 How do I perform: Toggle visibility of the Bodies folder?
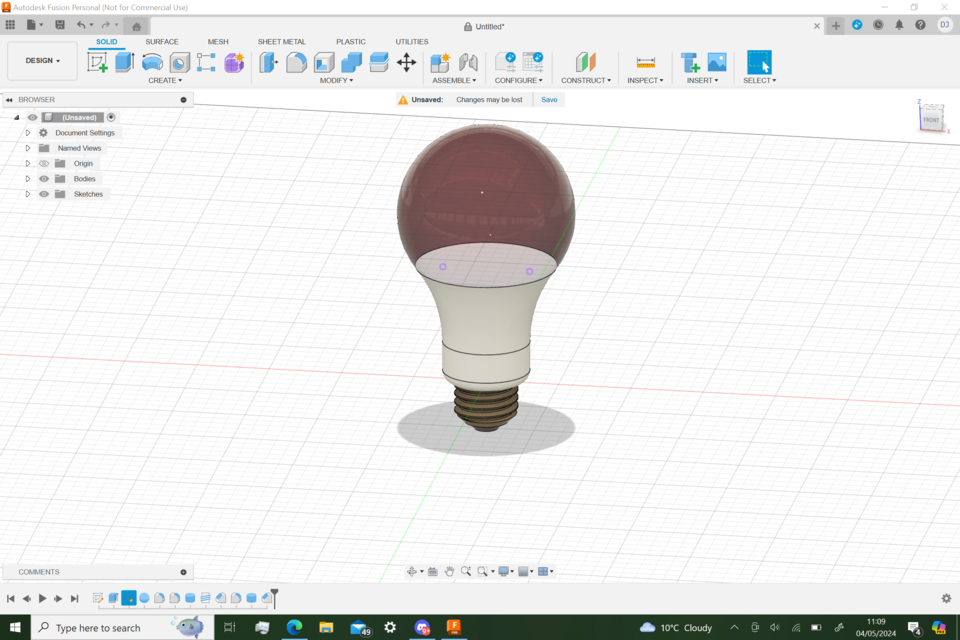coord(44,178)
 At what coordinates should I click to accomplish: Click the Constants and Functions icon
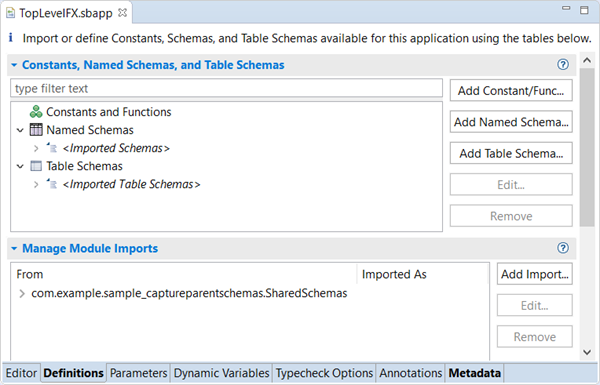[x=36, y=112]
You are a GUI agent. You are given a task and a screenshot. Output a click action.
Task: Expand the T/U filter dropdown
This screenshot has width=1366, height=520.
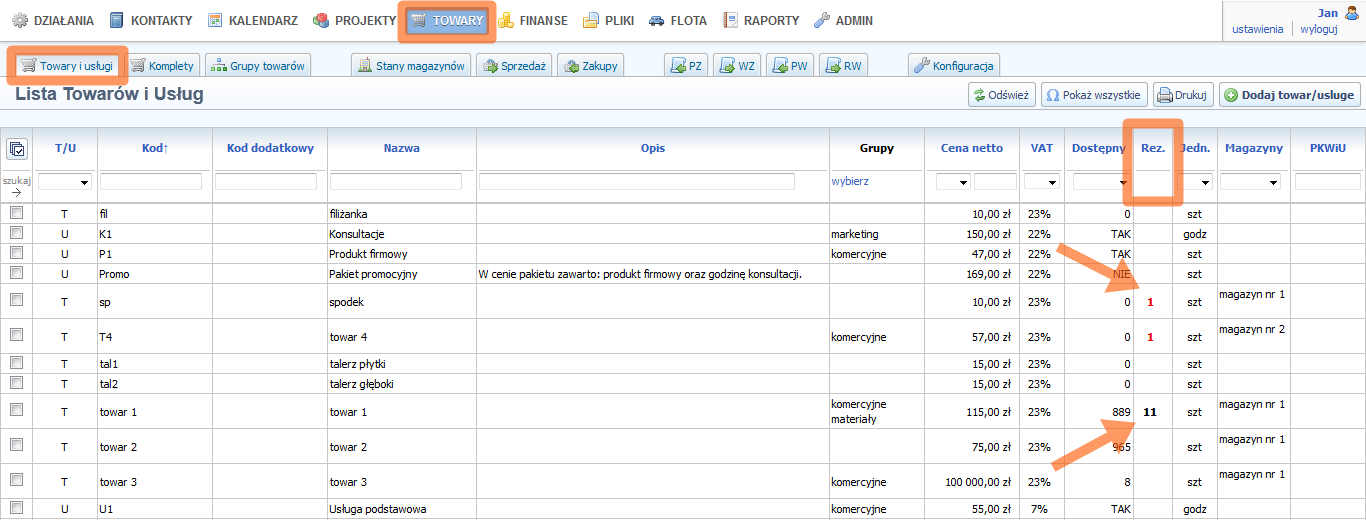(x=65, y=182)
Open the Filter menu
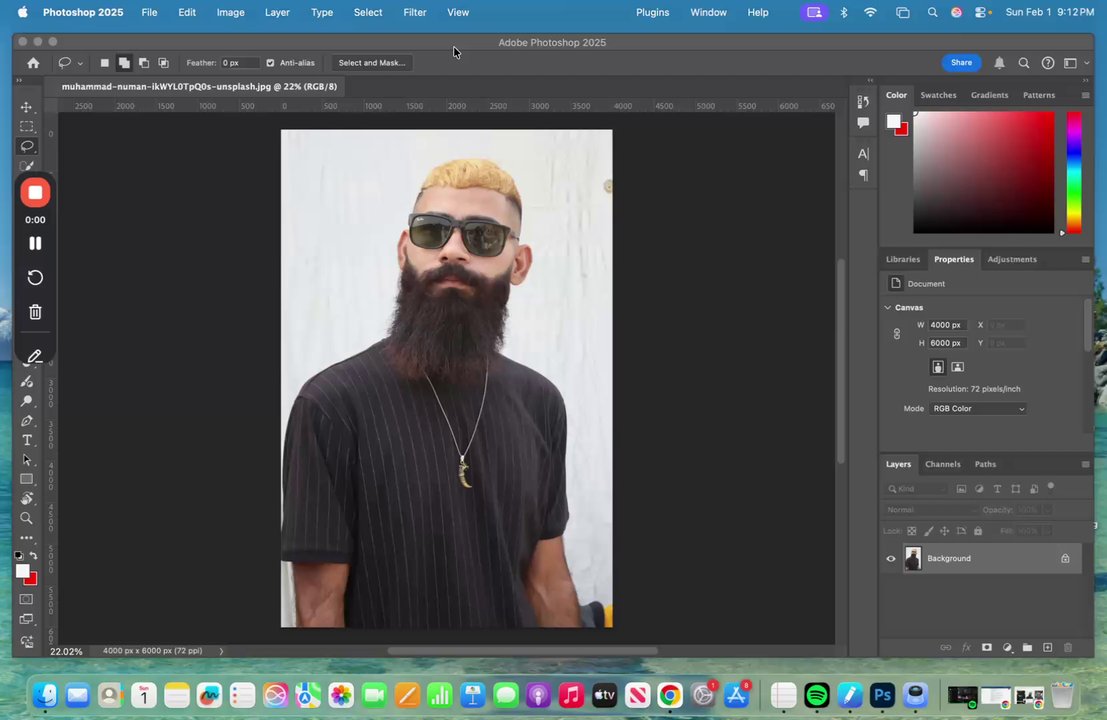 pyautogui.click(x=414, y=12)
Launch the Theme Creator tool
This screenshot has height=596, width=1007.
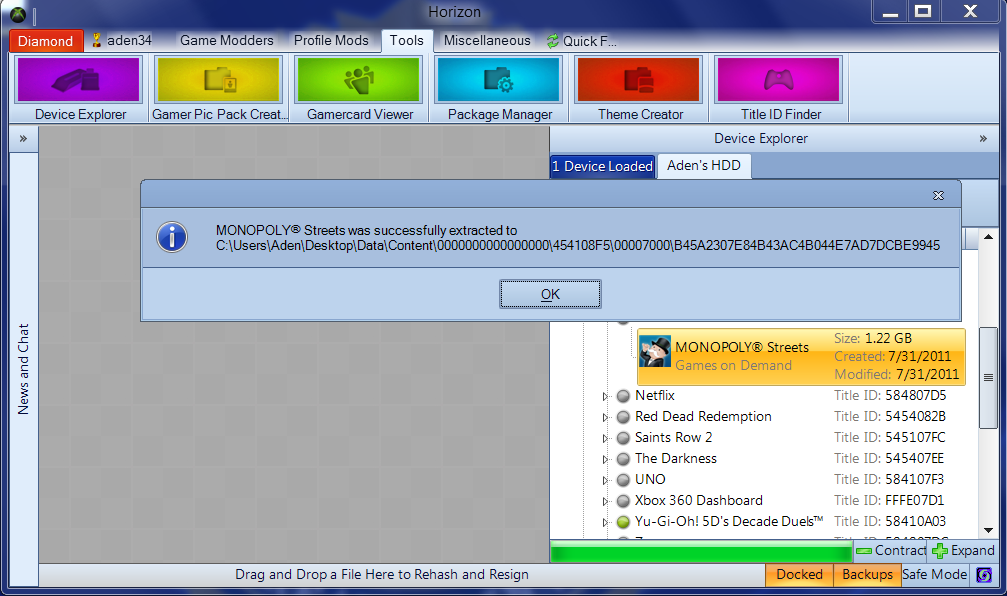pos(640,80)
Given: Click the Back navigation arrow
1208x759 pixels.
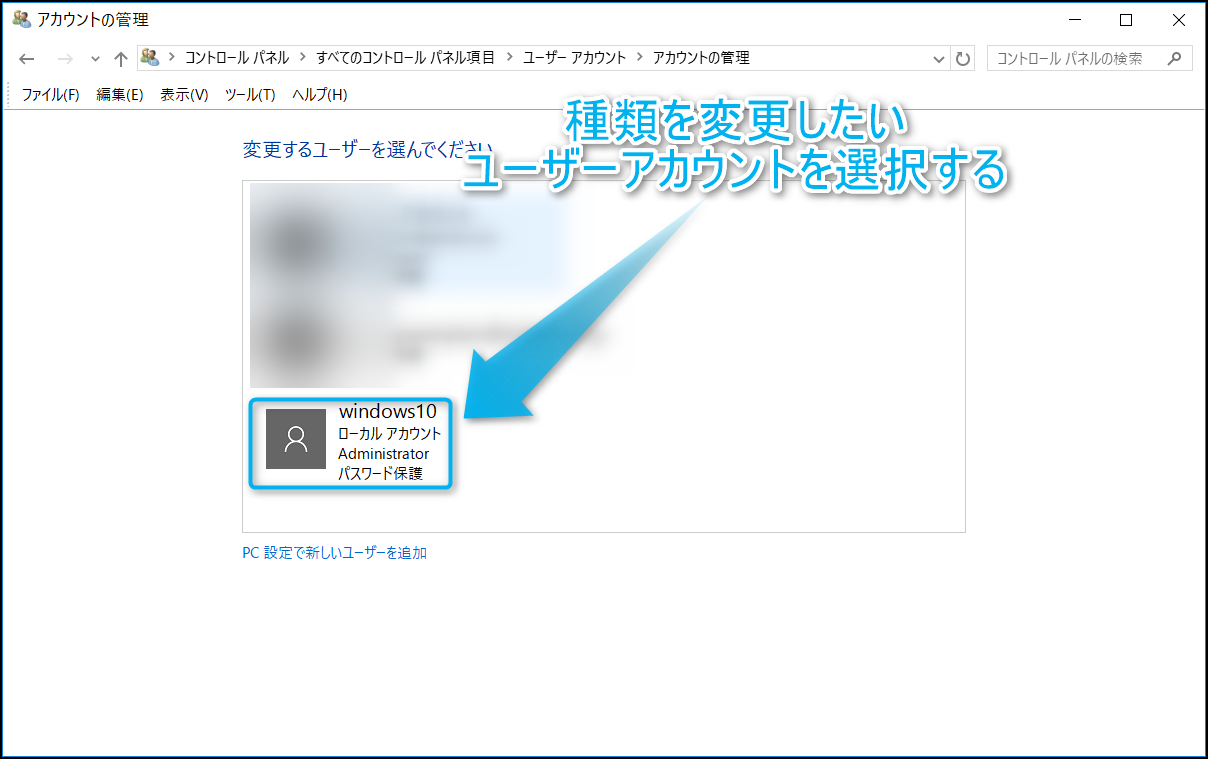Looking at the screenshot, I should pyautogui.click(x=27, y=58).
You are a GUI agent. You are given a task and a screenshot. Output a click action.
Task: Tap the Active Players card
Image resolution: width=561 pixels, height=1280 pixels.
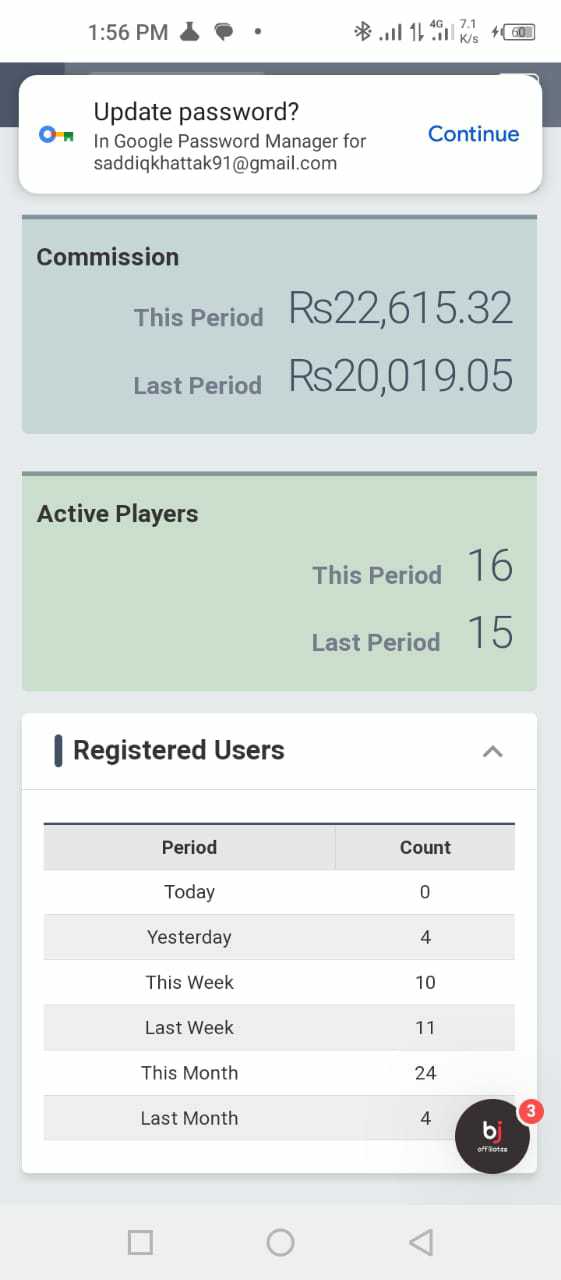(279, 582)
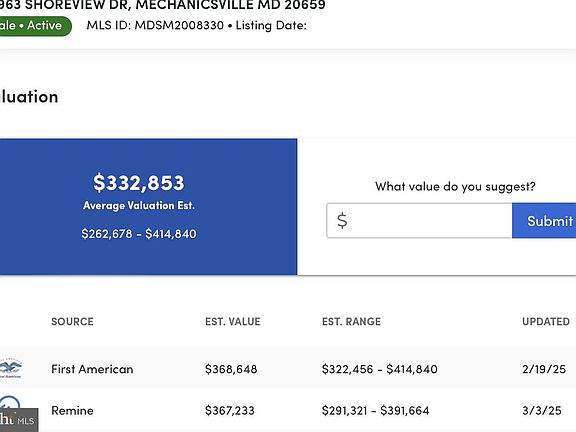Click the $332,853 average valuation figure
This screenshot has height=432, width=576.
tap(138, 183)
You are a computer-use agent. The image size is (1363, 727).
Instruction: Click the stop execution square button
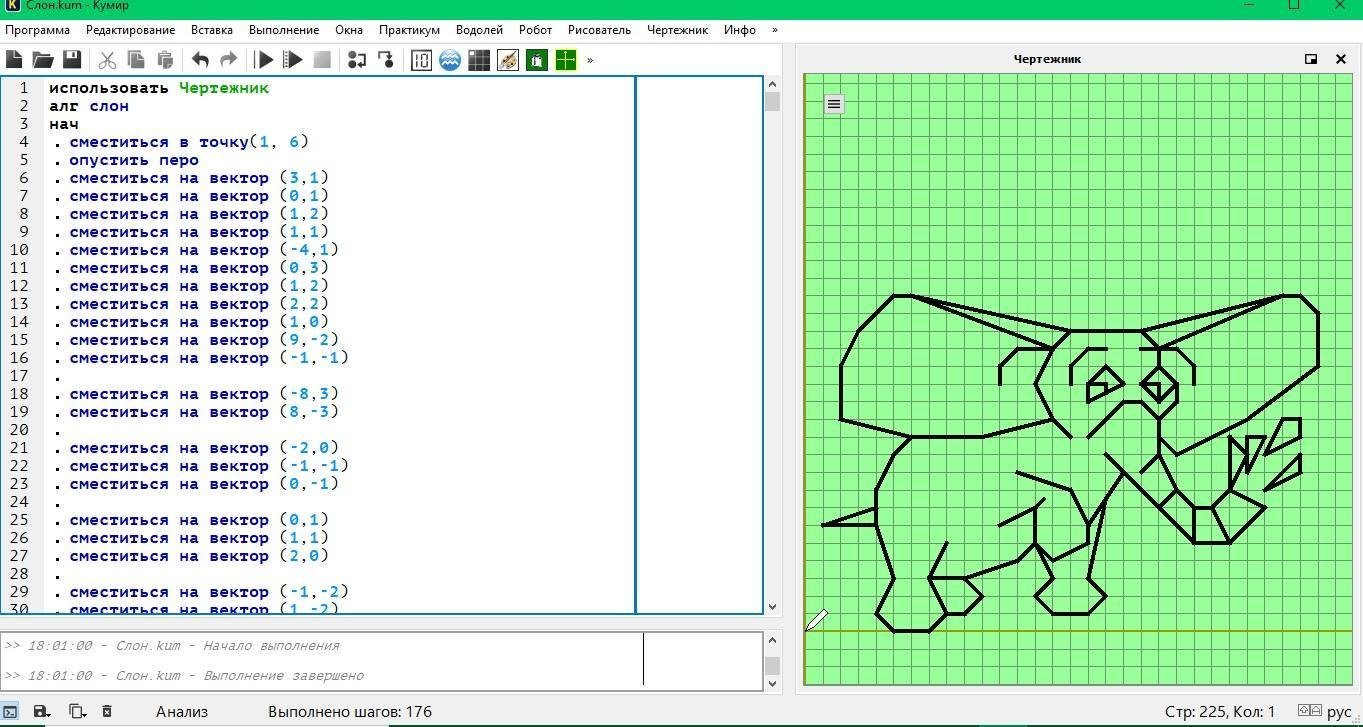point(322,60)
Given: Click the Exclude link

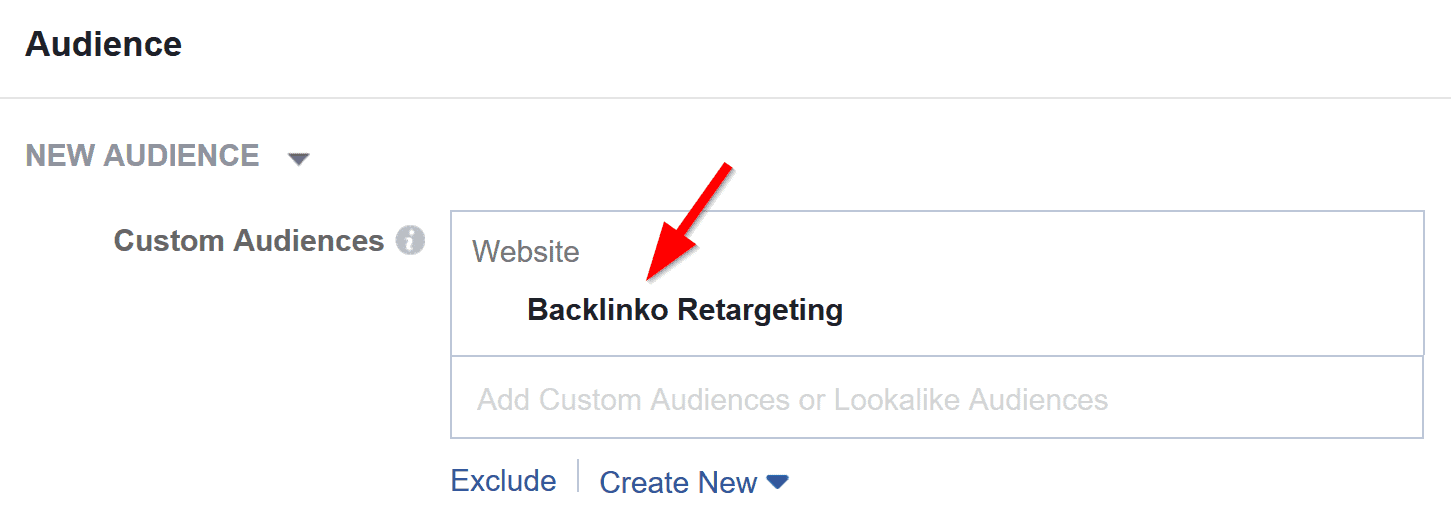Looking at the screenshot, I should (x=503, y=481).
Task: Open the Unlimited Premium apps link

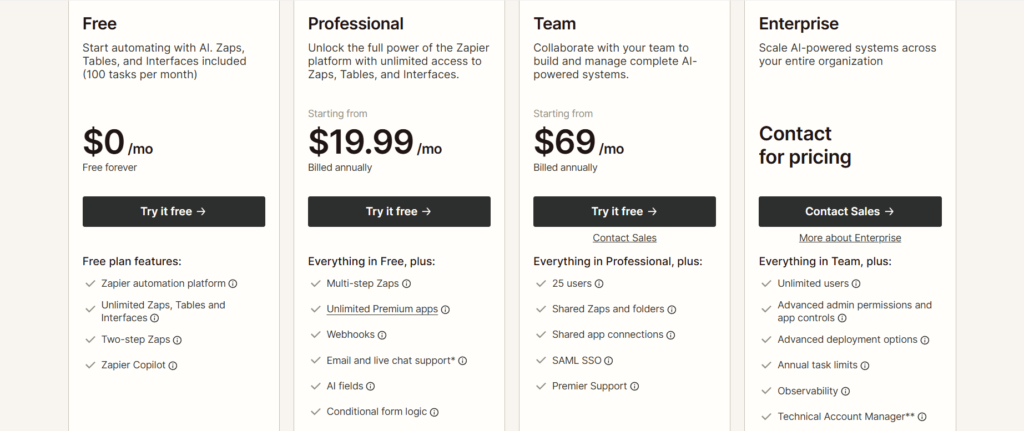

◆ Direction ◆
Turn the lines above into a Markdown table with the columns "Row" and "Line text", one line per row, covering every line and skipping blank ones. Leave the pictures out of the table.

◆ Result for this task ◆
| Row | Line text |
|---|---|
| 1 |  How do I perform: Toggle visibility of the Bodies folder? |
| 2 | coord(44,178) |
| 3 |  At what coordinates should I click to accomplish: Click the Constants and Functions icon |
| 4 | [x=36, y=112] |
| 5 | You are a GUI agent. You are given a task and a screenshot. Output a click action. |
| 6 | Task: Expand the T/U filter dropdown |
| 7 | This screenshot has width=1366, height=520. |
| 8 | (x=65, y=182) |
| 9 | Open the Filter menu |
| 10 |  pyautogui.click(x=414, y=12) |
| 11 | Launch the Theme Creator tool |
| 12 | This screenshot has height=596, width=1007. |
| 13 | pos(640,80) |
| 14 | Given: Click the Back navigation arrow |
| 15 | 1208x759 pixels. |
| 16 | Looking at the screenshot, I should pyautogui.click(x=27, y=58). |
| 17 | You are a GUI agent. You are given a task and a screenshot. Output a click action. |
| 18 | Task: Tap the Active Players card |
| 19 | Image resolution: width=561 pixels, height=1280 pixels. |
| 20 | (279, 582) |
| 21 | Click the $332,853 average valuation figure |
| 22 | This screenshot has height=432, width=576. |
| 23 | tap(138, 183) |
| 24 | You are a computer-use agent. The image size is (1363, 727). |
| 25 | Instruction: Click the stop execution square button |
| 26 | point(322,60) |
| 27 | Given: Click the Exclude link |
| 28 | Looking at the screenshot, I should (x=503, y=481). |
| 29 | Task: Open the Unlimited Premium apps link |